「ワセダ疲れてきてるぞ!」「足止まってるぞ!」。後半15分、敵方から発せられた、心動かされるその言葉。ん?俺たちはまだ走れるぜ。辻監督の下、それだけの準備はしてます。続くプレーでいきなりのノーホイッスルトライ。立て続けに3つ取ったのち、仕上げもまたまた笛の音なきリターン。後半怒涛の52得点。中4日で迎えた夏合宿セカンドゲームで、『有田組』はその真髄を見せつけた。「今日は我慢すべきところで我慢できたのが勝因。最後にああやって点差を開けられたのはよかったなと。新しいこともできてきているし楽しみ。もちろん、これからもワセダは走りまくります」(辻監督)―
開始僅か1分、流れるようなセットアタックで実に幸先良く先制するも、トライラッシュに至るまでの小一時間は、まだまだ夏休み気分の徐行運転。インサイドCTB坂井克行の爆走を軸にブレイクすれどもすれども、仕上げでミス。挙句、2:1の決定的場面でグラウンドに足を取られ逆に失点(7-7)。その後、この日も変化の跡を如何なく発揮したSO山中亮平の軽快な(ときに豪快な?)タクトに乗って、常にセーフティリードは奪いながら、「根本はまだまだ全然…」と主将自ら口にしたように、大きな課題は依然として横たわったままだった。
もちろん、まだまだ変わっていかなくてはならないことは、ここで満足している場合でないことは、選手たちは百も承知。今は苦しみながら、悩みながら、もどかしさも感じながら、1つずつ懸命に階段を上っていくとき。実際、決してネガティブなことばかりでない。チームが一皮むけようとするきざしは至るところに見えてきた。徐々にではあるが、点が線になってきた。この夏一番熱いのはワセダ!一番強くなるのはワセダ! 「とにかくもう、僕たちはやるしかないんです!」(主将・有田隆平)。全員の心はひとつ。『有田組』、信じた道を突き進む。………迷わず行けよ、行けば分かるさ―
<確かな手応え! チームの行く末を冷静に思い描く主将・有田隆平>
「76対19でしたか、意外と点差広がりましたね。試合を終えた今は、点差以上に競っていたようなイメージがあります。フラストレーションが溜まるような展開だったこともありますし、ずっと言い続けてきているチャンスで取りきれないところがあったので。試合には勝っても、根本のところはまだまだだと思います。今年のらしさということでは、この前の関東戦もそうでしたが、最後にポポポンといってのこの点差なので、よかったのではないでしょうか。みんなはどう思っているのか…。いずれにしても、やろうとしていることが見えてきているのはいいと思います。ブレイクダウンについては…、寝てしまって絡まれるシチュエーションがありましたし、テンポのあるときはいいですけど、総じてまだまだですね。 前回の課題であったミスとペナルティという部分についても、僕も含めて全然です…。ただ、チームとしては、みんな話せるようになってきていますし、確実によくなっています。この先更に高いレベルにいくためには、まず取るべきところでしっかりと取りきれるようになること。あとは辻さんも言われているように、きつい時間が必ず来ると思うので、そこでどれだけ我慢してまとまれるか。そこを乗り越えられたら、このチームはもっともっとよくなると思います。前回は2点と言った自分のプレーは…、もうよく分からないですけど(笑)、とにかくやるしかないです!」

********

#### 練習問題:
上のワセダの試合記事から、「もちろん、まだまだ変わってい」で始まり「とにかくやるしかないです!」」で終わる部分を、一字も変えずに書き写すこと。

#### データ一覧:
********

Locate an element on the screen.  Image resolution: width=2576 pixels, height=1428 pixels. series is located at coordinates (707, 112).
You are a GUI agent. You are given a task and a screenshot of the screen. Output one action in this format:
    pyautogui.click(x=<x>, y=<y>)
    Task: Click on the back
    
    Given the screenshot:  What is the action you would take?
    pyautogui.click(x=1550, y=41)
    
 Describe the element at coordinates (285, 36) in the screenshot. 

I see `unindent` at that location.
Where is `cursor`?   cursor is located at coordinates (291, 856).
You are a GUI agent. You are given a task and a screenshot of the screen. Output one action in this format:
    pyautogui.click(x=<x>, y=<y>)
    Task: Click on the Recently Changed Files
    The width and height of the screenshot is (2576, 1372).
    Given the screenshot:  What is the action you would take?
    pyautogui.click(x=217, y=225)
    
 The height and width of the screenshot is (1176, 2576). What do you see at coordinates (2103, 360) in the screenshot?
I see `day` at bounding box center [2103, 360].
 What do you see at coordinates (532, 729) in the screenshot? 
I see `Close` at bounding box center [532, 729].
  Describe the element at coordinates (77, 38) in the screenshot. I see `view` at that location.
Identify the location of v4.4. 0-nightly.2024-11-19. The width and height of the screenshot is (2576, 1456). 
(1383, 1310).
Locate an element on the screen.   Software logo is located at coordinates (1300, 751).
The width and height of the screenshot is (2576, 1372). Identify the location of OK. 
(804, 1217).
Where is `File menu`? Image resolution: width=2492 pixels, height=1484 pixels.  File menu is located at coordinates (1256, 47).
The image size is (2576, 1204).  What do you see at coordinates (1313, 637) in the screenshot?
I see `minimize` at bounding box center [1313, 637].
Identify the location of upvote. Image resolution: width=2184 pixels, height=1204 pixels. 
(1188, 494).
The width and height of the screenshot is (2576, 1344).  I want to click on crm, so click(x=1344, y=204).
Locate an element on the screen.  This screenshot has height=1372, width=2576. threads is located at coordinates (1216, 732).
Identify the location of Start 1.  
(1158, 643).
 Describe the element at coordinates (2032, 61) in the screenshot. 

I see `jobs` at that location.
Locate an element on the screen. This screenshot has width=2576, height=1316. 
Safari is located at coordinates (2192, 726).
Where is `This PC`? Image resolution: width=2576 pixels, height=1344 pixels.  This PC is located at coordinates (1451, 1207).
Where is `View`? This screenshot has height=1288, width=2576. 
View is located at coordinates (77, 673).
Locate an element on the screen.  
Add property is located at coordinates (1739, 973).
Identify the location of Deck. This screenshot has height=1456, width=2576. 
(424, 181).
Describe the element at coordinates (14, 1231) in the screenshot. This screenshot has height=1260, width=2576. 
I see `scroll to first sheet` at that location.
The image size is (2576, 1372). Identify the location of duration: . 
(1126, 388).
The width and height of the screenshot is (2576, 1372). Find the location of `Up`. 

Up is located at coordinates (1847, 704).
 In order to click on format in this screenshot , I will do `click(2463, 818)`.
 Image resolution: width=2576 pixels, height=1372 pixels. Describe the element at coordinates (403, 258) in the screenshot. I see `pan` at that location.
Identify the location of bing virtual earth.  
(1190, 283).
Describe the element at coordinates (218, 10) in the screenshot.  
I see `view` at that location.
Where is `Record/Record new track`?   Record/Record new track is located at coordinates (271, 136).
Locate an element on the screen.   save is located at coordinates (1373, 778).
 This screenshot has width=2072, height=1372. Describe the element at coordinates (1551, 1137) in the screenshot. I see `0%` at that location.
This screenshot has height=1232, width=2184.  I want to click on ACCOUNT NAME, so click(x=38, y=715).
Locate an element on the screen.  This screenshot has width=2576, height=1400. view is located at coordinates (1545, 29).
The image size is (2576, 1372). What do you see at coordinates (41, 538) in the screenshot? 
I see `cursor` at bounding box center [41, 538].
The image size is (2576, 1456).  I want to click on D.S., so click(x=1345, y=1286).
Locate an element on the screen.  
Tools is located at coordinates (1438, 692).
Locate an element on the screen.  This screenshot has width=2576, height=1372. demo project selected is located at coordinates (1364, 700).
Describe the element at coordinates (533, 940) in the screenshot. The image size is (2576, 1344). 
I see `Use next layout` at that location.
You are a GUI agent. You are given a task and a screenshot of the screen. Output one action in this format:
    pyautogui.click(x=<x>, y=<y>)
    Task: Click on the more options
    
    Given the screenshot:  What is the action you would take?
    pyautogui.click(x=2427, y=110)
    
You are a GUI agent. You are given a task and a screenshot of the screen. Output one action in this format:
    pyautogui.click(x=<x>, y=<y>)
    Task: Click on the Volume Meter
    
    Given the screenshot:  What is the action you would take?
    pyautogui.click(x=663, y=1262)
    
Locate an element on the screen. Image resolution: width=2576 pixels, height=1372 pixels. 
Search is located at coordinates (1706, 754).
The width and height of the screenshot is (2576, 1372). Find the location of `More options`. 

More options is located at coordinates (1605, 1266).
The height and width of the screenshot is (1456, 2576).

********

#### 解答:
もちろん、まだまだ変わっていかなくてはならないことは、ここで満足している場合でないことは、選手たちは百も承知。今は苦しみながら、悩みながら、もどかしさも感じながら、1つずつ懸命に階段を上っていくとき。実際、決してネガティブなことばかりでない。チームが一皮むけようとするきざしは至るところに見えてきた。徐々にではあるが、点が線になってきた。この夏一番熱いのはワセダ!一番強くなるのはワセダ! 「とにかくもう、僕たちはやるしかないんです!」(主将・有田隆平)。全員の心はひとつ。『有田組』、信じた道を突き進む。………迷わず行けよ、行けば分かるさ―
<確かな手応え! チームの行く末を冷静に思い描く主将・有田隆平>
「76対19でしたか、意外と点差広がりましたね。試合を終えた今は、点差以上に競っていたようなイメージがあります。フラストレーションが溜まるような展開だったこともありますし、ずっと言い続けてきているチャンスで取りきれないところがあったので。試合には勝っても、根本のところはまだまだだと思います。今年のらしさということでは、この前の関東戦もそうでしたが、最後にポポポンといってのこの点差なので、よかったのではないでしょうか。みんなはどう思っているのか…。いずれにしても、やろうとしていることが見えてきているのはいいと思います。ブレイクダウンについては…、寝てしまって絡まれるシチュエーションがありましたし、テンポのあるときはいいですけど、総じてまだまだですね。 前回の課題であったミスとペナルティという部分についても、僕も含めて全然です…。ただ、チームとしては、みんな話せるようになってきていますし、確実によくなっています。この先更に高いレベルにいくためには、まず取るべきところでしっかりと取りきれるようになること。あとは辻さんも言われているように、きつい時間が必ず来ると思うので、そこでどれだけ我慢してまとまれるか。そこを乗り越えられたら、このチームはもっともっとよくなると思います。前回は2点と言った自分のプレーは…、もうよく分からないですけど(笑)、とにかくやるしかないです!」